Il Tar Campania ha riabilitato la proposta di insediamento dei privati su via Cav. Gennaro Santorelli, ma il Comune si oppone e ricorre al Consiglio di Stato

Si prospetta ancora lunga la battaglia legale che vede protagonisti da una parte il Comune di Carbonara di Nola e, dall’altra, l’avvocato Fulvio Santorelli, rappresentante dei proprietari delle aree ricomprese nel PEEP (Piano di Edilizia Economica Popolare) e altri. L’oggetto del contendere riguarda l’annullamento – da parte del governo locale, retto dal sindaco Michele Paradiso – del Piano Urbanistico Attuativo (PUA) per edilizia residenziale privata ed Housing Sociale lungo via Cav.

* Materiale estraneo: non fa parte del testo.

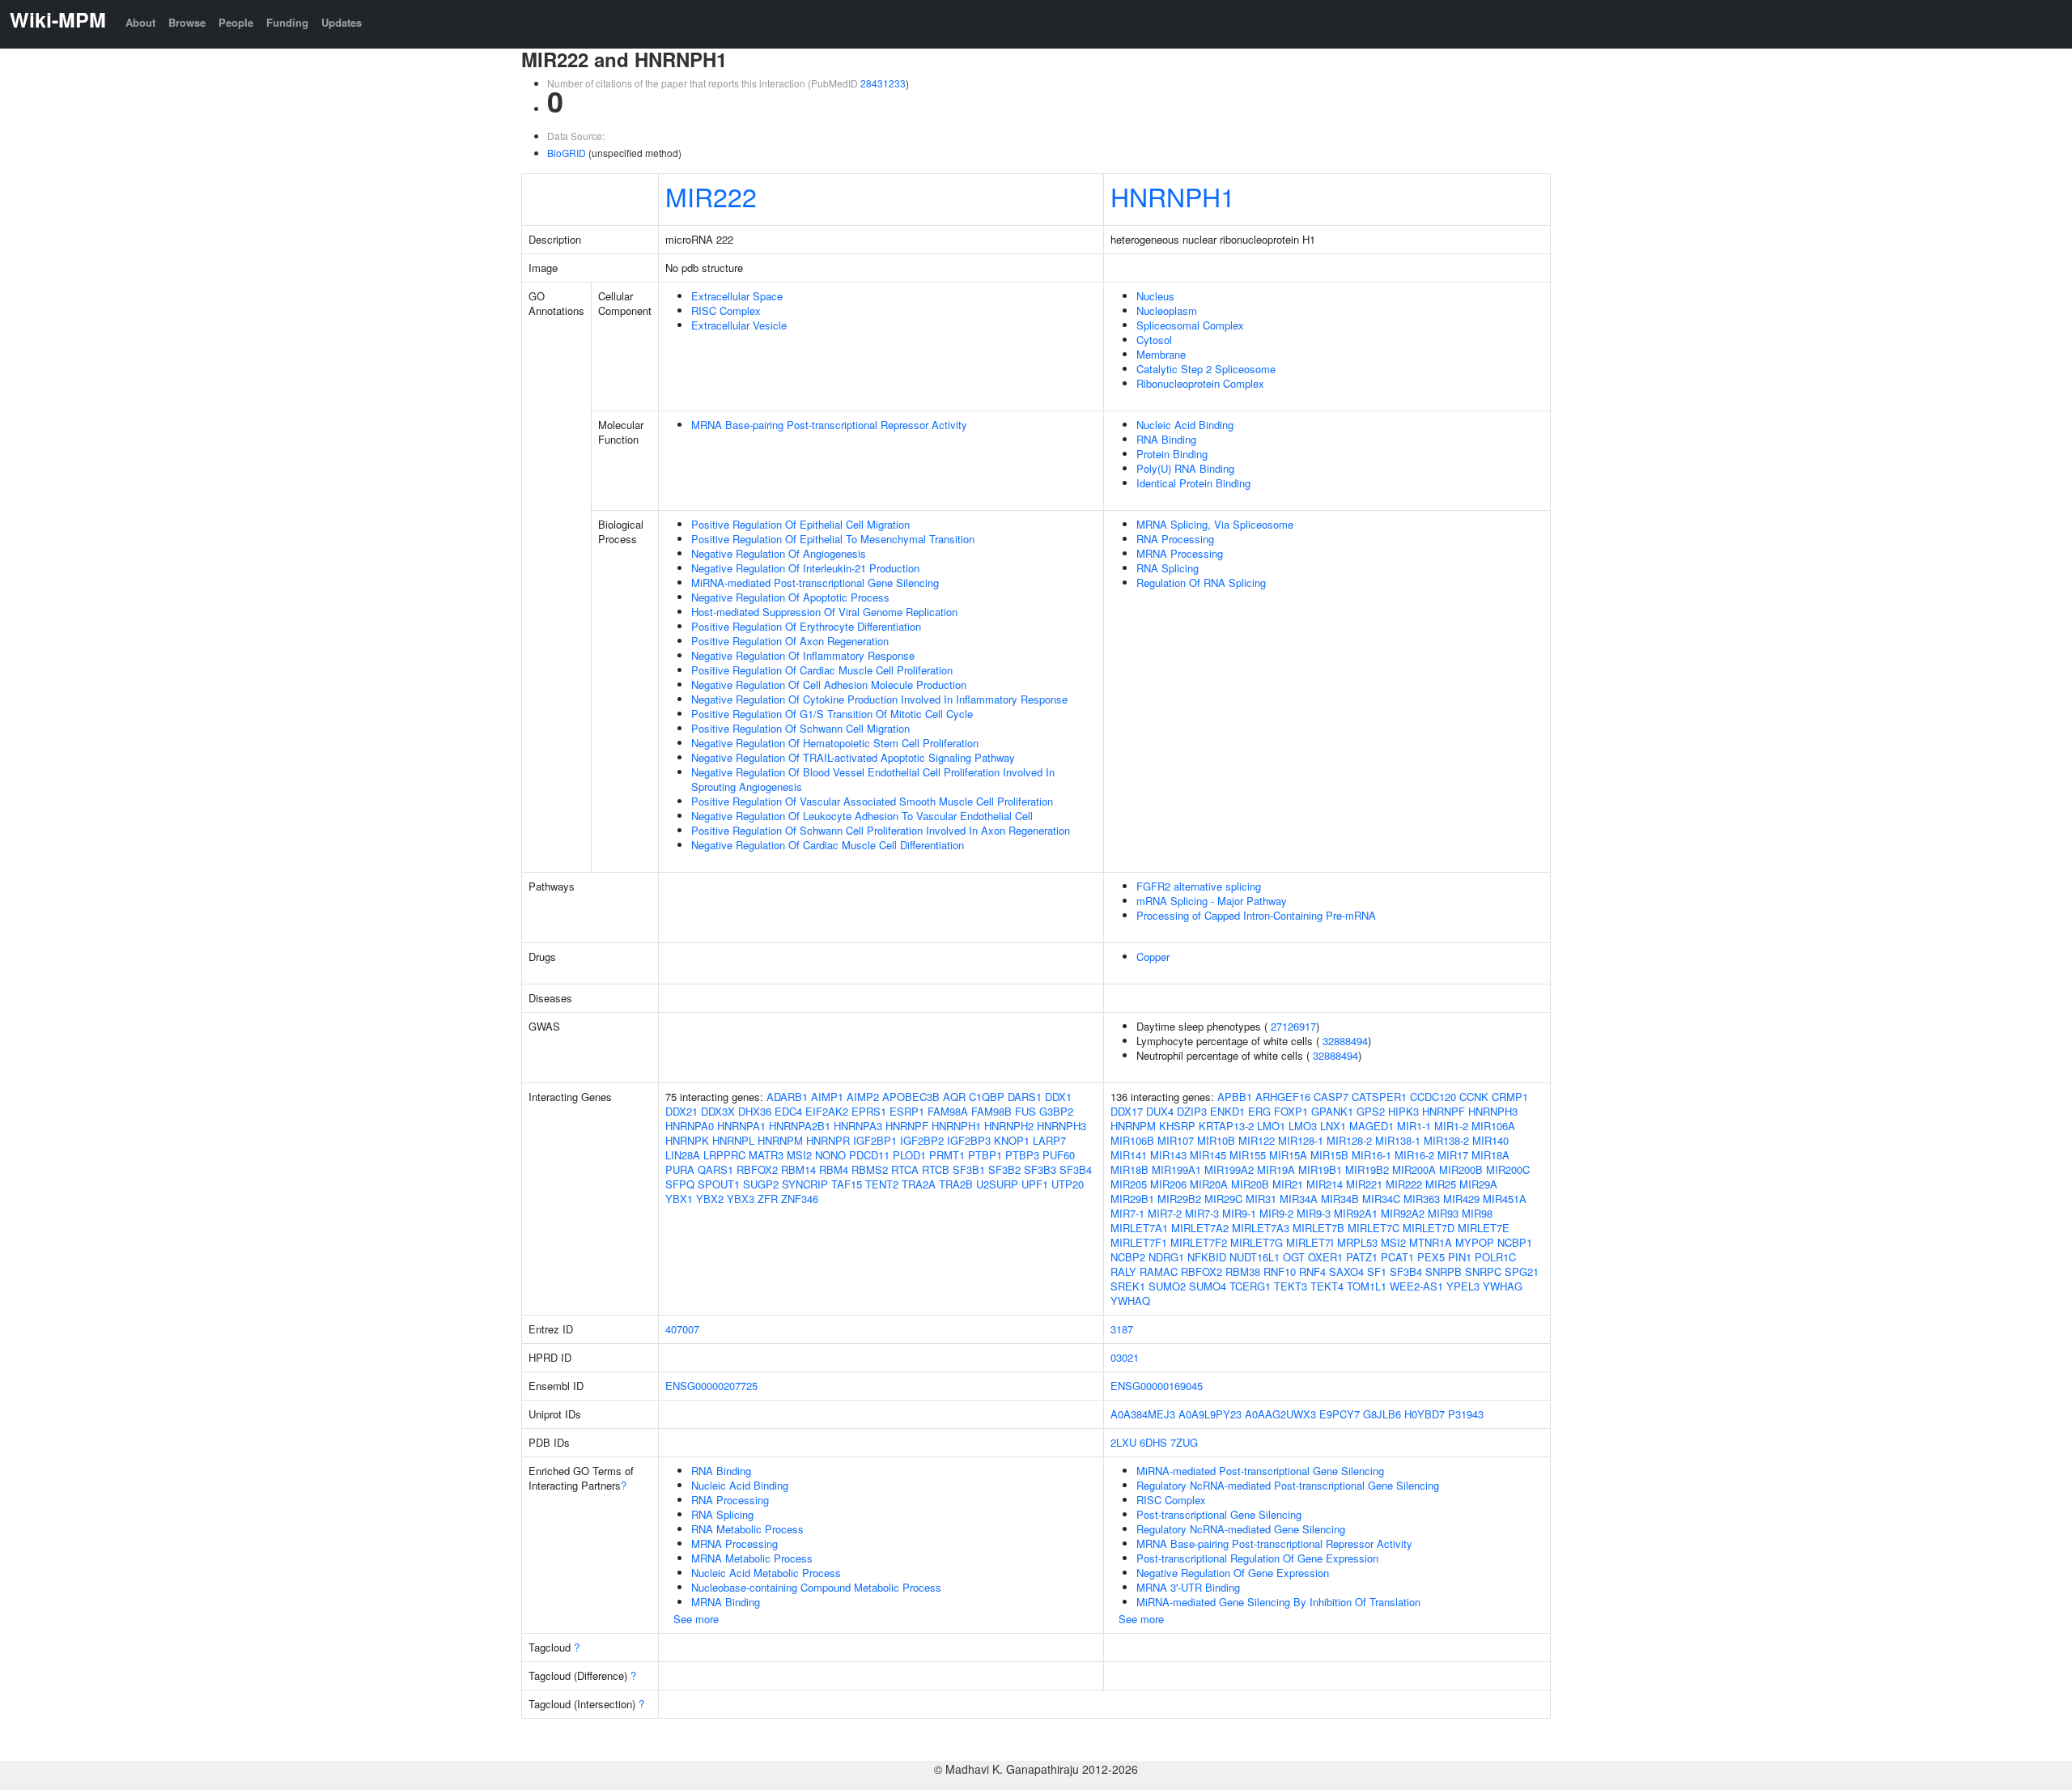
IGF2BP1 (875, 1140)
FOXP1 (1291, 1111)
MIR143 (1168, 1155)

Gennaro Santorelli, ricadente in zona “F”, provvedimento surrogato dalla motivazione dell’assenza di procedura VAS (Valutazione Ambientale Strategica) e col quale l’esecutivo locale ha vanificato la proposta di insediamento prodotta dallo stesso avvocato Santorelli e degli altri proprietari interessati, per la realizzazione di circa 100 abitazioni. Oltre a quest’atto, l’attuale governo carbonarese ha disposto anche l’annullamento “parziale” della delibera di consiglio comunale n. 2/2010, approvata dalla precedente Amministrazione con a capo la sindaco Anna Rainone, che stabiliva, tra le altre cose, “l’utilizzo di aree degradate per la realizazione di insediamenti edilizi residenziali sociali (Housing Sociale), così come previsto dal così detto Piano Casa”. Per l’Amministrazione Paradiso, la delibera di consiglio revocata assume le vesti di una vera e propria variante urbanistica per la quale non risultano adottate le procedure di legge.Nel mese di marzo 2015, l’avvocato Santorelli ha impugnato quest’annullamento innanzi al Tribunale Amministrativo Regionale (T.A.R.) della Campania, che ne accolse il ricorso, annullando la delibera comunale di revoca, oggetto di controversia. Ma non è finita qui, perché il Comune di Carbonara di Nola ha deciso di opporsi alla sentenza del Tar Campania, rivolgendosi all’ultimo grado di giudizio amministrativo d’innanzi al Consiglio di Stato. Con determina n. 8 del 22 settembre 2016, la dottoressa Pina Capasso, segretario comunale, ha conferito all’avvocato Antonio Sasso, l’incarico della difesa legale dell’Ente, impegnando la somma di 11.164,60 euro per corrispondere la parcella dovuta al professionista. Nell’attesa, tutti a ipotizzare gli scenari possibili nel caso il ricorso venga accolto oppure respinto.